◆ Requirement: Print exactly the line that contains "You are a computer-use" along with every line beneath it to the end of the records below, and omit pictures.

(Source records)
_____

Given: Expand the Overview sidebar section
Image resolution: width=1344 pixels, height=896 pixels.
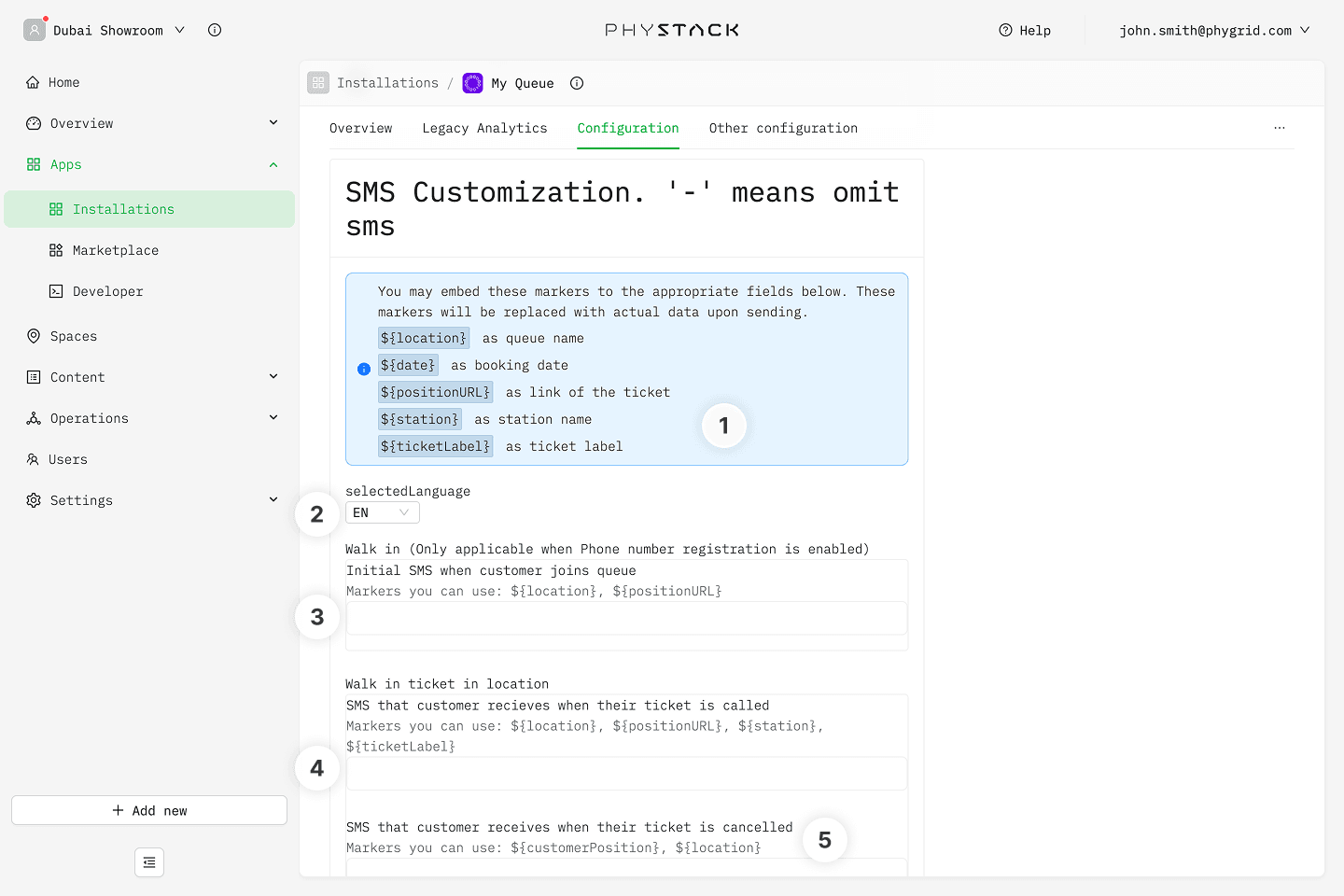Looking at the screenshot, I should 273,123.
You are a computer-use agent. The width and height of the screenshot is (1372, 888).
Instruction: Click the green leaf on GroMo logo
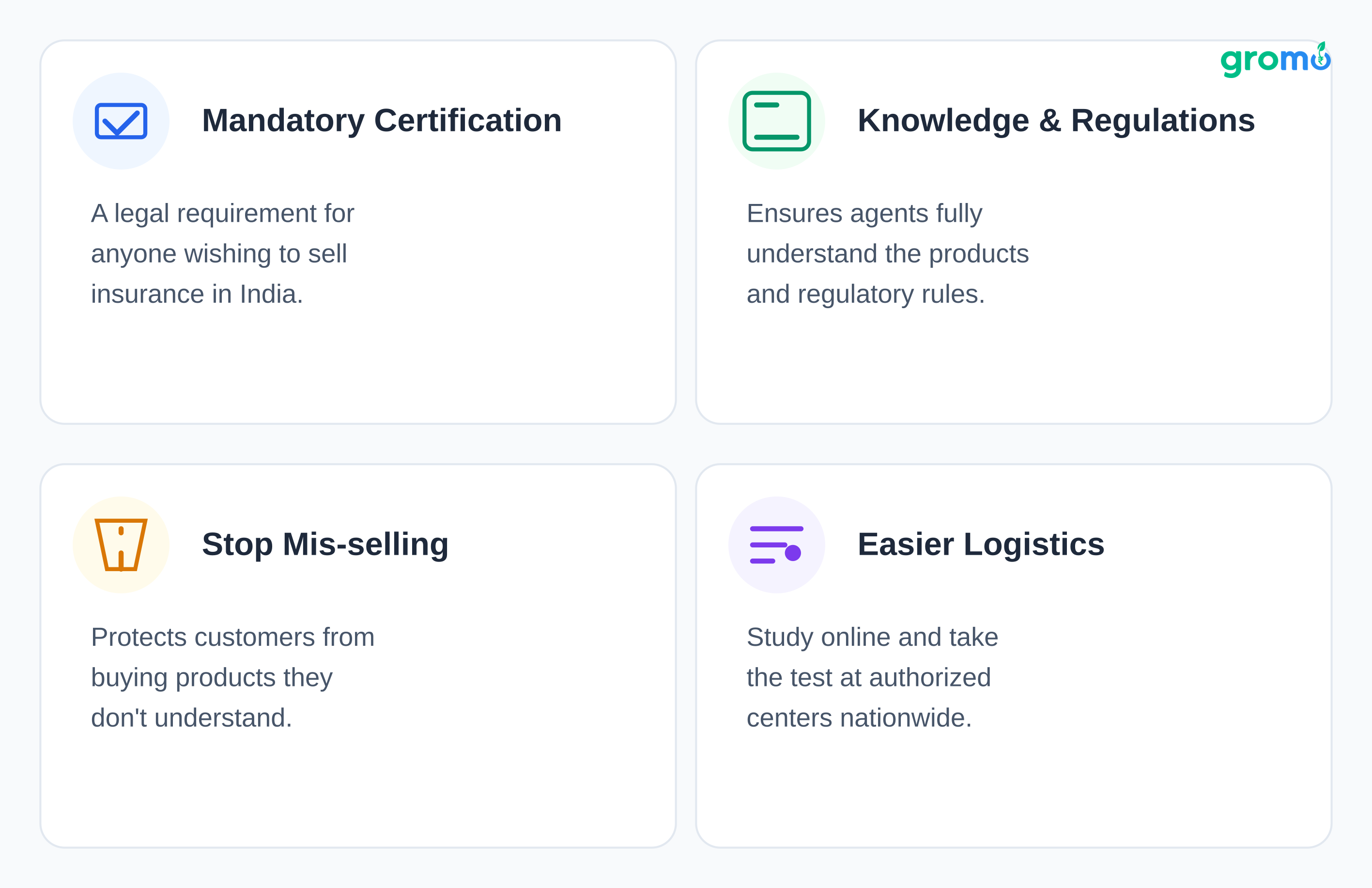coord(1321,47)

_____

◆ Solution to this exercise:
You are a computer-use agent. The width and height of the screenshot is (1372, 888).
Instruction: Click the green leaf on GroMo logo
coord(1321,47)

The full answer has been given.